Sondag, 07 April 2013

cara mendapatkan anak laki-laki atau perempuan menurut pandangan islam

Target dari perkawinan laki-laki dengan perempuan adalah mendapatkan anak laki-laki atau perempuan. Bila sudah dikarunai anak laki-laki, tentu pasangan suami-istri mengharapkan dikaruniai anak perempuan. Begitu pun sebaliknya. Maka mereka pun berusaha dan berdoa.

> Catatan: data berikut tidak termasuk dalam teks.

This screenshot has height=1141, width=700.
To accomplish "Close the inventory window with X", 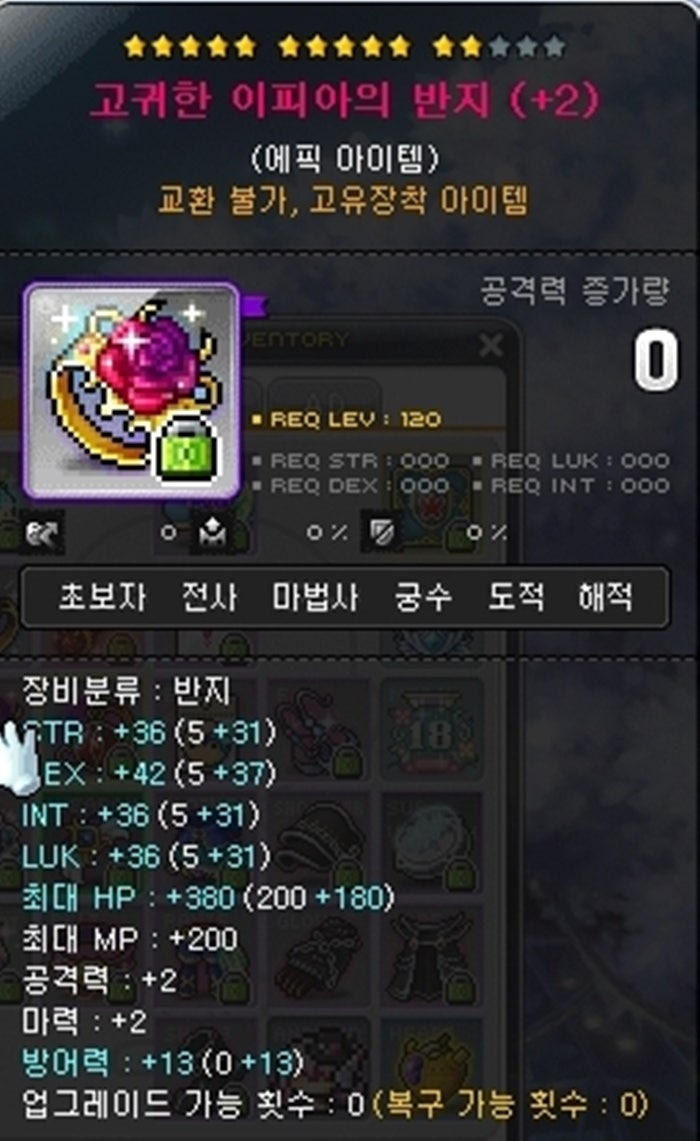I will point(491,345).
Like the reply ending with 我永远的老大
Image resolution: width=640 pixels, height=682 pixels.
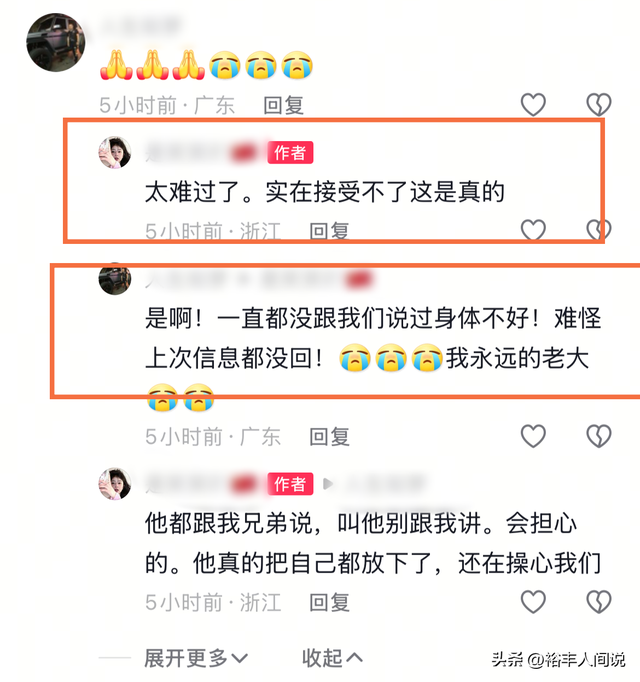[x=533, y=436]
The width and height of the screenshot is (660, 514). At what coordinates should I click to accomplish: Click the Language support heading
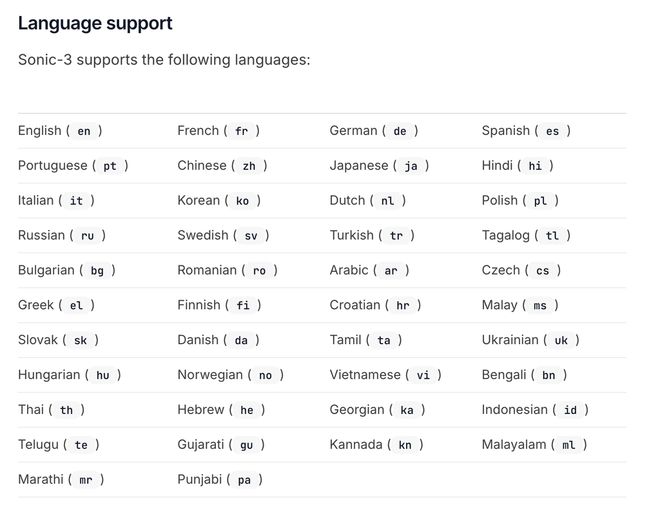click(95, 23)
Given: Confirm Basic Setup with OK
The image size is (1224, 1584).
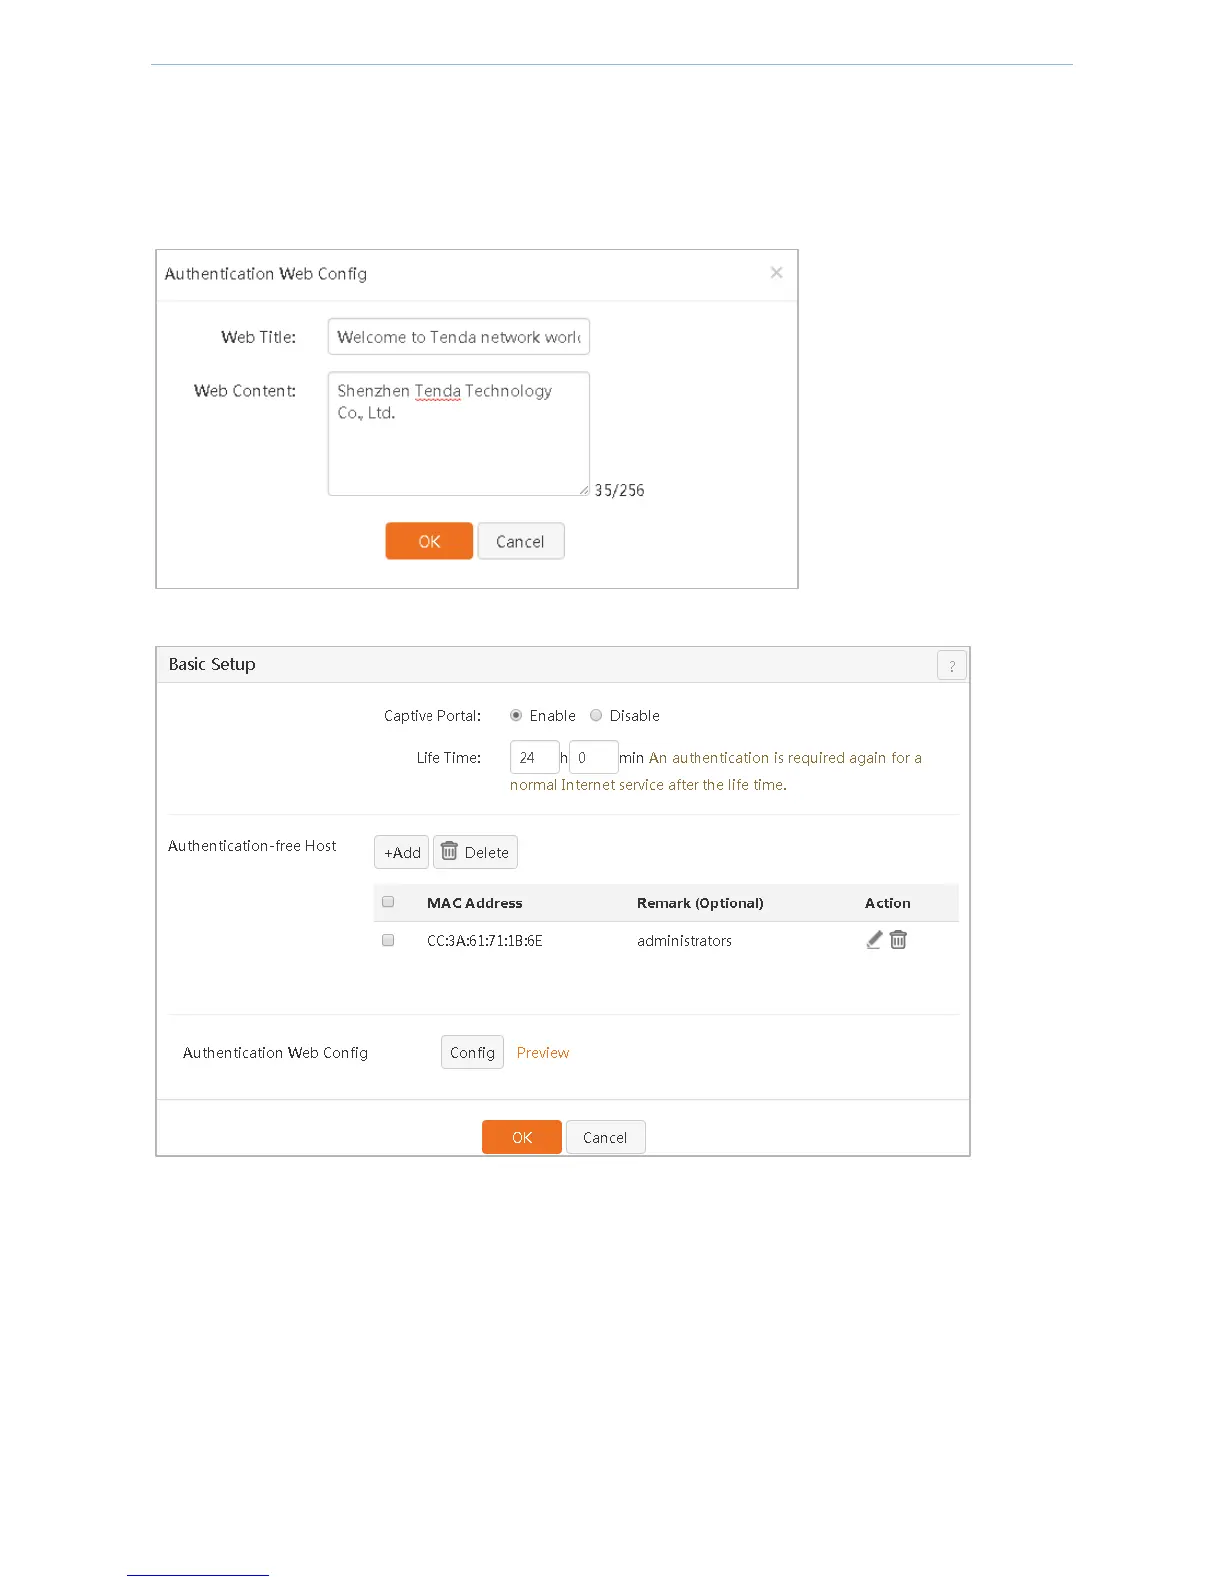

Bagi orang beriman, doa adalah senjata perjuangan untuk meraih sesuatu yang mereka idam-idamkan. Usaha saja tidak cukup tanpa diimbangi dengan doa permohonan kepada Sang Khaliq, Allah Yang Maha Pencipta, yang menciptakan nenek mereka, orang tua mereka, diri mereka, dan anak-anak mereka.

Ingatlah selalu firman-Nya dalam Al Quran surat Al Baqarah ayat 186: Aku mengabulkan permohonan orang yang berdoa apabila ia memohon kepada-Ku, maka hendaklah mereka itu memenuhi (segala perintah) Ku dan hendaklah mereka beriman kepada-Ku, agar mereka selalu berada dalam kebenaran.

Melalui doa dan berbagai usaha yang tidak membuat Allah murka, keinginan pasangan suami-istri mendapatkan bayi laki-laki atau perempuan insya Allah dikabulkan. Hindari usaha yang diharamkan-Nya, dan lakukanlah usaha yang dihalalkan-Nya.
Seperti mengatur seberapa masuknya penis suami ke dalam vagina istri. Jika menginginkan anak berjenis kelamin perempuan, masuknya penis setengah dalam dapat memperbesar peluang untuk mendapatkannya. Logikanya, ketika sperma disemprotkan dengan perjalanan yang lebih jauh, maka sperma XY (si pelari cepat) akan lebih dulu gugur dan menyisahkan sperma XX untuk mencapai sel telur dalam kondisi selamat.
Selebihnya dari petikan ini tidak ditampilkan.